WHAT TO DO ▸ Count the lines in the records below that contain the word "cookies", and give only that number.

MATERIAL TO PROCESS ▸
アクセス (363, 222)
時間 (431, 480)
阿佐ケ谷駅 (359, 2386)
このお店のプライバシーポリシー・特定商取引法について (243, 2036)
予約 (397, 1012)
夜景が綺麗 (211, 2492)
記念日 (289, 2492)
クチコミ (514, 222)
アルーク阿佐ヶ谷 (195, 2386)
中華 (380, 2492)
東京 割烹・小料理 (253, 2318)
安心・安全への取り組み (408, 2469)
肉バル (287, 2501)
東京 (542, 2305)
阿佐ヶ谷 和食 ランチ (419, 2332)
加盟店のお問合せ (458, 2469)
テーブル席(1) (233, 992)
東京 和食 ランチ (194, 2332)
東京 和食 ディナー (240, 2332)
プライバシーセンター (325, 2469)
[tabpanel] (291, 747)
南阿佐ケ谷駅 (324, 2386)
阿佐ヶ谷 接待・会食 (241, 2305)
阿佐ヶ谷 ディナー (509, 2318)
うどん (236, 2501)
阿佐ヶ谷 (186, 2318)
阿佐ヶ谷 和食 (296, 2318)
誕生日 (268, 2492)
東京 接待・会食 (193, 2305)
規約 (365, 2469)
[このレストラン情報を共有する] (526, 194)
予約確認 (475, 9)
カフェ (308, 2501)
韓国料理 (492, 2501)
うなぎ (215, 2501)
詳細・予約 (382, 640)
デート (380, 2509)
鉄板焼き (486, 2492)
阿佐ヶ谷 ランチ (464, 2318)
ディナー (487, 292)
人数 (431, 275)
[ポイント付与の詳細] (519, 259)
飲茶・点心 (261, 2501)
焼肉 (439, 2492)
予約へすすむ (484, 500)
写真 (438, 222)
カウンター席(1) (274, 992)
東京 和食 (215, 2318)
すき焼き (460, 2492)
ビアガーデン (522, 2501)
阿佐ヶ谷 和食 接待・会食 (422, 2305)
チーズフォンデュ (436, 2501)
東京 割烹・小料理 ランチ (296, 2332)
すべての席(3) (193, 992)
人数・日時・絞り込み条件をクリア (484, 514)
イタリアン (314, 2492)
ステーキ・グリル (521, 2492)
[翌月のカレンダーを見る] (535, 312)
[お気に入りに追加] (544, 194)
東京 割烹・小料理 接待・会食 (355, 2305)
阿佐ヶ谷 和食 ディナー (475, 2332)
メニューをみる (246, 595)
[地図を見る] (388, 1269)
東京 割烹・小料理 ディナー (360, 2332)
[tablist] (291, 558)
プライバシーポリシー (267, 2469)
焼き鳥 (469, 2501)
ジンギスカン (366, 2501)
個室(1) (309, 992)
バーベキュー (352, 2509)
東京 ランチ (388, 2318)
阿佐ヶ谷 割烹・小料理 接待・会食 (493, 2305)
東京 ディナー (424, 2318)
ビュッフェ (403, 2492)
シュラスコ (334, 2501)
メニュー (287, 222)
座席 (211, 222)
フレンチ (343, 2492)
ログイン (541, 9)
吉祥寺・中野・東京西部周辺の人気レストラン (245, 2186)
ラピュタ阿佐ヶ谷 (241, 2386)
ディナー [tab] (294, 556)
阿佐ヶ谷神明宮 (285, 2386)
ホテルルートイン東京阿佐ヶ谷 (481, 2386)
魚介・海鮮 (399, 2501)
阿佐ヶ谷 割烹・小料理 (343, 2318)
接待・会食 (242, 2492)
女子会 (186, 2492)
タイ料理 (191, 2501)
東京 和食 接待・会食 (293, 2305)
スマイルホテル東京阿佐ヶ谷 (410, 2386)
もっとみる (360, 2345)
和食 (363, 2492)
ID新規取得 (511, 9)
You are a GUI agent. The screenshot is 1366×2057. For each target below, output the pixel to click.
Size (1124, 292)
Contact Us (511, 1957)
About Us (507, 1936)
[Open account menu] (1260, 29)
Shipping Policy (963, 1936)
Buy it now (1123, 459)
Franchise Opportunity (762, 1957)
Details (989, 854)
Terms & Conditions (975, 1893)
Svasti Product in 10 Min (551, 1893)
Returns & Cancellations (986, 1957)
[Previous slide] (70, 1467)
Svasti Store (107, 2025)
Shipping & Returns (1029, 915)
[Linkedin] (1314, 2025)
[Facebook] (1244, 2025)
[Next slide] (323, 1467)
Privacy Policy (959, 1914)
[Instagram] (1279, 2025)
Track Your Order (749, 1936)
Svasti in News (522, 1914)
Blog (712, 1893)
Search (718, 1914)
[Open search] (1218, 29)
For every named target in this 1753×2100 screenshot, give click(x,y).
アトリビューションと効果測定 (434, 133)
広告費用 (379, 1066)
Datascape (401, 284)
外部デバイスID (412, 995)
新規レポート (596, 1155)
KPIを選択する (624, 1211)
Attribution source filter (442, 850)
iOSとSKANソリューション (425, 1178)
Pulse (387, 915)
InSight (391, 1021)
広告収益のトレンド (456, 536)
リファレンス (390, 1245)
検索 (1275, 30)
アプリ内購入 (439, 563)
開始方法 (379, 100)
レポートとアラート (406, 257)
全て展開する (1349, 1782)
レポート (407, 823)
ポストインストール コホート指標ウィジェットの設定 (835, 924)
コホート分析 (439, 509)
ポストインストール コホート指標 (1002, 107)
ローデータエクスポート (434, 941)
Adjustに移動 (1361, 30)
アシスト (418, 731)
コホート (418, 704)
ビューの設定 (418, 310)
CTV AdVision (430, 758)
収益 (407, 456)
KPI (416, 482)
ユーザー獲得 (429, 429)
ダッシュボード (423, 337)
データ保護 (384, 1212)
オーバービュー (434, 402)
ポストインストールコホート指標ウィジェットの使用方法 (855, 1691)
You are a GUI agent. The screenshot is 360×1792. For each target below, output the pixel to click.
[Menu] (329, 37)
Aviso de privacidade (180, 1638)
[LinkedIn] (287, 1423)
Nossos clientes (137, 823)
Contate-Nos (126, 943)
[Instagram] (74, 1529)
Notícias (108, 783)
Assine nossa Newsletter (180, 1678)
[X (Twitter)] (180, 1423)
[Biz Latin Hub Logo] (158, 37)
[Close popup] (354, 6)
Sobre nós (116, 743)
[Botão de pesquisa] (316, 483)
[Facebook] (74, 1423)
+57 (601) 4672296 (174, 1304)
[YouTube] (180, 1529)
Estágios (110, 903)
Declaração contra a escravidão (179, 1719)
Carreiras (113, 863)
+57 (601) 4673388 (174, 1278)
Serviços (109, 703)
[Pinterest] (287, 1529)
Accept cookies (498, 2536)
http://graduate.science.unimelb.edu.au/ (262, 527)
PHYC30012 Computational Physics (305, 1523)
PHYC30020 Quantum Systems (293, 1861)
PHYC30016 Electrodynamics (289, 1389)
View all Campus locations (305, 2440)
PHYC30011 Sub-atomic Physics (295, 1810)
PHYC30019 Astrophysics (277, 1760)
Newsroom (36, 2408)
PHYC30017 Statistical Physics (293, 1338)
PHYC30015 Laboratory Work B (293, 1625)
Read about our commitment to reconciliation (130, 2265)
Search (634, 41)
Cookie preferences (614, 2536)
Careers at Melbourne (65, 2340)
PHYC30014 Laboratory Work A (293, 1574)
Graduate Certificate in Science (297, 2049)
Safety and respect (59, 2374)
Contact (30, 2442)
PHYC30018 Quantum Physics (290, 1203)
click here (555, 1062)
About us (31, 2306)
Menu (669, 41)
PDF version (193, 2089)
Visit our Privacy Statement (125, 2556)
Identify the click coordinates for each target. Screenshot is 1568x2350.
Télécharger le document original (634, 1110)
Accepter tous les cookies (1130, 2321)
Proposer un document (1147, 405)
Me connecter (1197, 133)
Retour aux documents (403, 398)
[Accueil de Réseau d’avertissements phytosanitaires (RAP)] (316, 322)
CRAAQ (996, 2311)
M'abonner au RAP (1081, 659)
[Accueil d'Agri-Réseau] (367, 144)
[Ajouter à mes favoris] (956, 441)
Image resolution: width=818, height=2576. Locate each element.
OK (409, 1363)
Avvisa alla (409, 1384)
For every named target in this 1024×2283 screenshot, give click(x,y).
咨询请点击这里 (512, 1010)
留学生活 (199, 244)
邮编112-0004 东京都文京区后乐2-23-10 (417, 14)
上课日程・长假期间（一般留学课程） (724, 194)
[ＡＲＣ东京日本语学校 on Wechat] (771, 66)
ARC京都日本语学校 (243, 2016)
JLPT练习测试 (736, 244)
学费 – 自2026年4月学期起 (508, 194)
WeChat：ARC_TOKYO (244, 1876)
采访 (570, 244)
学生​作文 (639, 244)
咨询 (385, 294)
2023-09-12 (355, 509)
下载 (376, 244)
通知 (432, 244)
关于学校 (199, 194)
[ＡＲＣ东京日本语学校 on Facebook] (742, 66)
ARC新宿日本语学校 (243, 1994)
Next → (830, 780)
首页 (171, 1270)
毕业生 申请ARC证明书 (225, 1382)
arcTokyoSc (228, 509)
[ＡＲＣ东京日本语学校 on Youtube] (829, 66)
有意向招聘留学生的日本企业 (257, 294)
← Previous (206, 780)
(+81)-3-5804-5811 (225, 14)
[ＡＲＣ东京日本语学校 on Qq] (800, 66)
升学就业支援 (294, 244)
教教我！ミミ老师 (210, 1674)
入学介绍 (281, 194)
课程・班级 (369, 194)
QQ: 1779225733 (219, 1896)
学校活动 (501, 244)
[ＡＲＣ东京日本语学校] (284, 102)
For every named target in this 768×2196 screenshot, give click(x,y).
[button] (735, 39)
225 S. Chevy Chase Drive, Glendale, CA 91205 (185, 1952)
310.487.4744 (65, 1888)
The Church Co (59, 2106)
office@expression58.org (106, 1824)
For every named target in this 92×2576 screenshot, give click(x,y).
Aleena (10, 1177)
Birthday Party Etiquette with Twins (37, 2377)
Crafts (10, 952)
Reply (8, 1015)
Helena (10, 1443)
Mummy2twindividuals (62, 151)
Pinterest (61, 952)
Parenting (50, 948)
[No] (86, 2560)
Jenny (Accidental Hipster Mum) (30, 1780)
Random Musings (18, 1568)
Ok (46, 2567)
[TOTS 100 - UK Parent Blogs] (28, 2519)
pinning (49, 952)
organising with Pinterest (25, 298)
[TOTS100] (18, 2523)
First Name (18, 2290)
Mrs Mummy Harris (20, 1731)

PROBLEM SOLUTION ▸ 2